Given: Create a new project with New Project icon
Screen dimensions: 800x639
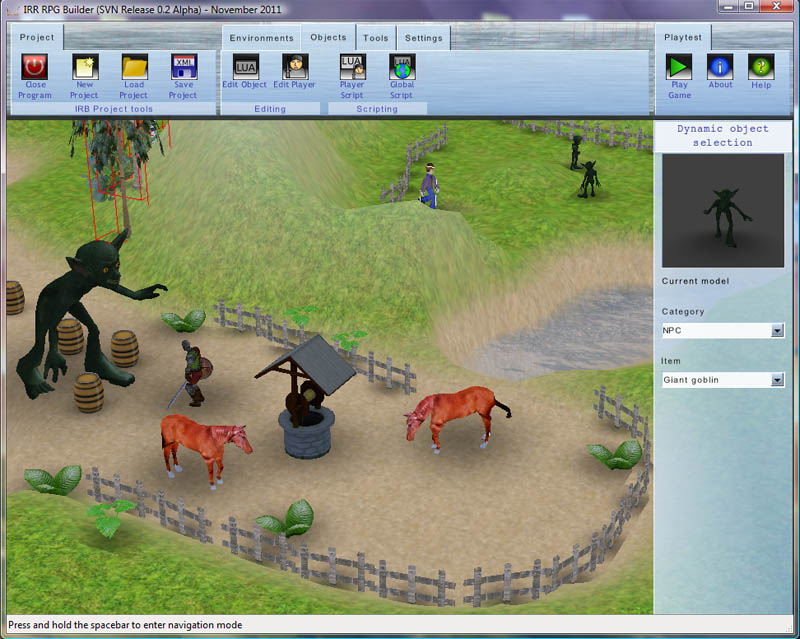Looking at the screenshot, I should coord(84,67).
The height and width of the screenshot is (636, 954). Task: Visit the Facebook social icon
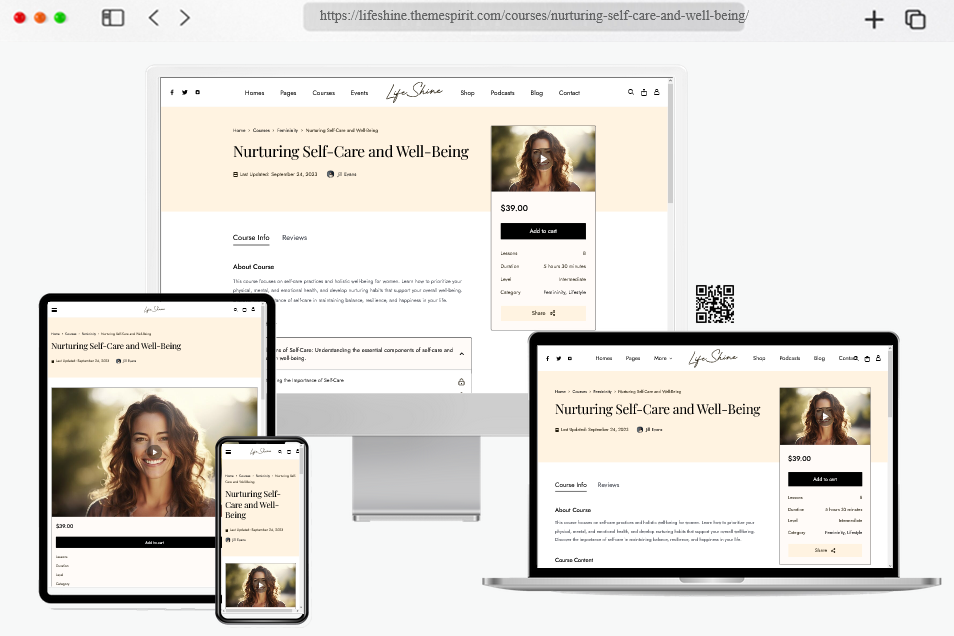pos(172,92)
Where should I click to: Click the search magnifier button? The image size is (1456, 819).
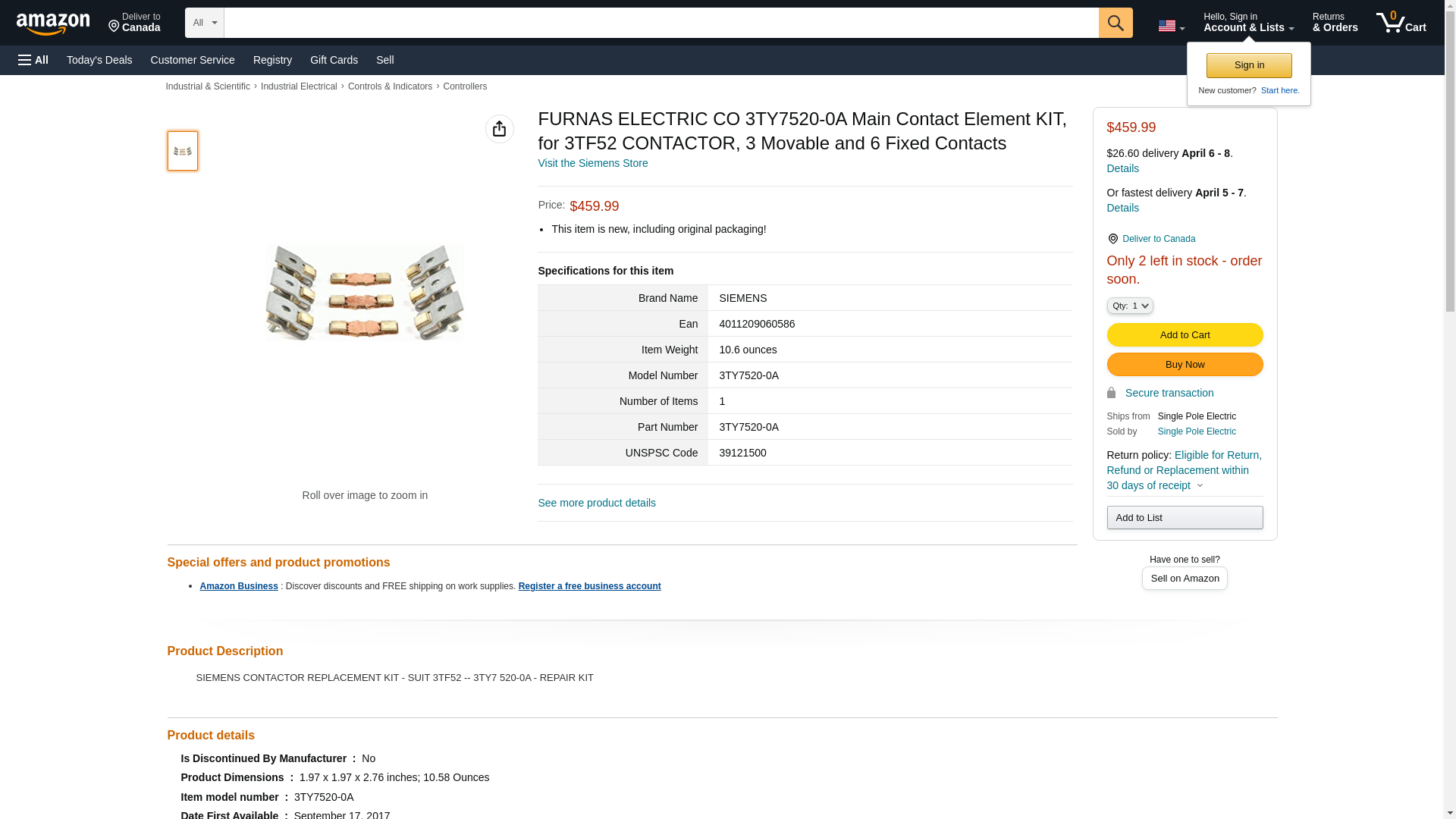[x=1115, y=23]
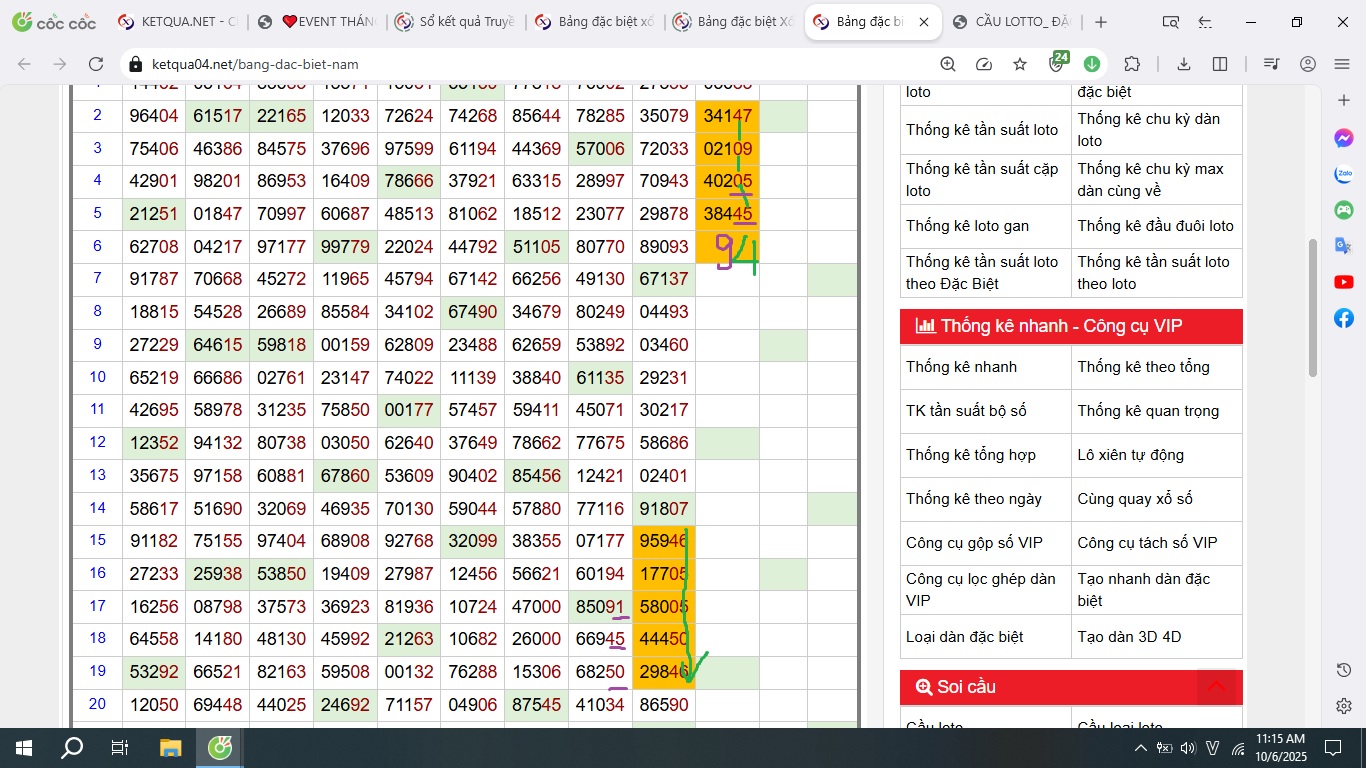Open File Explorer from the taskbar

tap(171, 748)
-----
**EXERCISE BRIEF**. From the first line to the last, retype the data above exactly, but not its images.

**RESULT FOR THIS TASK**.
Given: Create a new project with New Project icon
Screen dimensions: 800x639
Looking at the screenshot, I should coord(84,67).
The height and width of the screenshot is (636, 954). Task: Visit the Facebook social icon
pos(172,92)
Where should I click to: Click the search magnifier button? The image size is (1456, 819).
[x=1115, y=23]
Open File Explorer from the taskbar

tap(171, 748)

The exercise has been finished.